Quote from: hespora on 23 Feb 2017 04:31:25 AM
Hi there,


has anyone done any Levenshtein distance (https://en.wikipedia.org/wiki/Levenshtein_distance) calculations in Cognos? The only thing I found straight away was that Netezza offers it as a function out of the box. As I'm using Oracle, I guess I'd have to built it manually, but I'm stumped as to how to do that.

(disclaimer: yes, I know I'm looking into using the wrong tool. It's either cognos or access as my org does not provide any programming environments)

Wow, what a fantastic thing that is! It almost sounds made up! I'd love to know how it is applied but I understand you many not be at liberty to share details. Years (and years and years) ago I did some processing with TV ratings data provided by Nielsen and would have benefited from a function like that.

The computation section is obviously procedural which will be difficult to replicate in a tool like Cognos which is inherently set-based. I know you mention only cognos or access as available tools, but you do have Oracle which supports user defined functions. Is that perhaps an option?

Maybe other clever people will have better ideas.

hespora

Yea, unfortunately, I do not have direct access to the oracle instance; it's just the dwh infra we access through Cognos.

As for what I use it for, that's simple: Address matching. I've got our customer base, and I've got "some" external data (really doesn't matter what the context is ;)), and I need to find out which of my customer records correspond to which of the external records. Zip code comparison results in a score (0..1) by absolute difference; street address comparison results in a score (1 - LevDst * factor), and both multiplied together result in a score for match. The downside is, obviously, that this is a crossjoin and I'm looking to compare two sets of thousands of records each... meh.

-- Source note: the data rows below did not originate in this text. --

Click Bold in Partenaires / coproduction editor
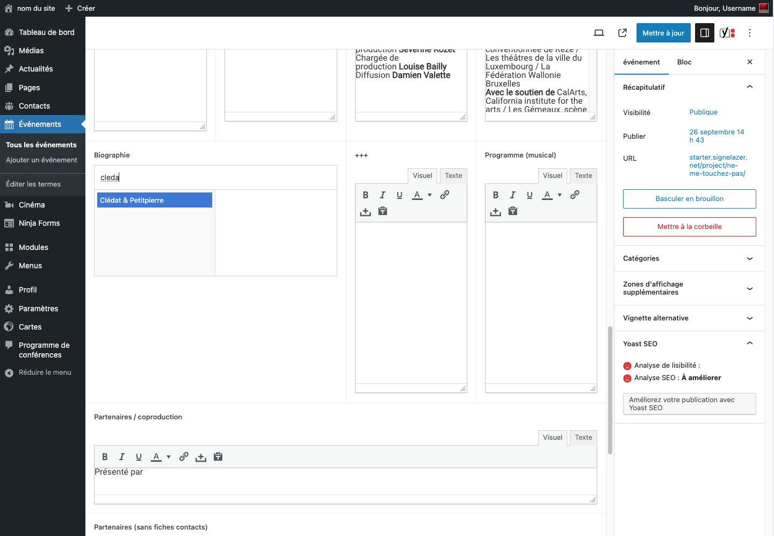Viewport: 774px width, 536px height. pos(105,457)
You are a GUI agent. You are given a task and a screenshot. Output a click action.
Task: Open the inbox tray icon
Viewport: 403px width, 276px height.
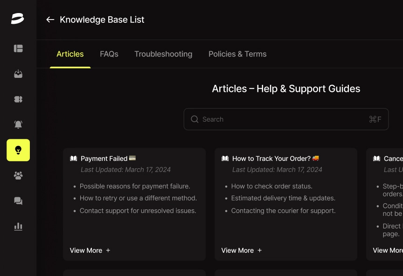tap(18, 74)
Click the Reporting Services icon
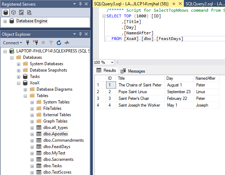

I'm building it in access right now, but the performance is horrid, to say the least. >.<

BigChris

You're probably way ahead of me, but I've found a few links for doing the calculation in Access:

https://bytes.com/topic/access/insights/909002-levenshtein-approximate-string-matching

https://access-programmers.co.uk/forums/showthread.php?t=190907

http://www.codeguru.com/vb/gen/vb_database/microsoftaccess/article.php/c13137/Fuzzy-Matching-Demo-in-Access.htm

I presume you'd need to be working with arrays, and outputting the records that meet your matching criteria to a results table...

hespora

Yea, the VBA in the first link is exactly what I'm using. Already works less than decent if you're only comparing (~1h runtime for 1m rows), but if I put the calculation into my WHERE clause in order to get only those rows that are decent matches, runtimes go through the roof.

BigChris

Wouldn't you just put those 1M records into a table then select from there?Probably a lot quicker than the WHERE clause route...

hespora

Interesting idea... my approach was to keep it all within queries and subqueries in order to be a repeatable excercise, but that might just be an option. Thanks for the brainstorm! :)

BigChris

Nothing to stop you putting the code from the queries into a bit of VB code, or even into a macro. That way you could initialise the table / delete records as you need when the process runs. Just my 2p worth...

hespora

...ended up doing the whole thing in a Lua script on my private hardware. Now all I need is to pressure my IT to install a Lua IDE on my work machine. ;)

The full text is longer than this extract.